WORK TO BE COMPLETED:
Please retype the listing below, from the line containing "This screenshot has height=370, width=1235." up to and including its final line.

DATA IN THIS EXERCISE:
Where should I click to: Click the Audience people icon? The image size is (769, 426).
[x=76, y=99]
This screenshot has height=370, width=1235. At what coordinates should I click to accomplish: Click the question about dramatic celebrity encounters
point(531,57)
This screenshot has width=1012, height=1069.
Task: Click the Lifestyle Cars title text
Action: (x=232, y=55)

COMPLETED TASK:
This screenshot has height=370, width=1235. At what coordinates should I click to accomplish: Click the question about dramatic celebrity encounters
point(531,57)
This screenshot has width=1012, height=1069.
Task: Click the Lifestyle Cars title text
Action: (x=232, y=55)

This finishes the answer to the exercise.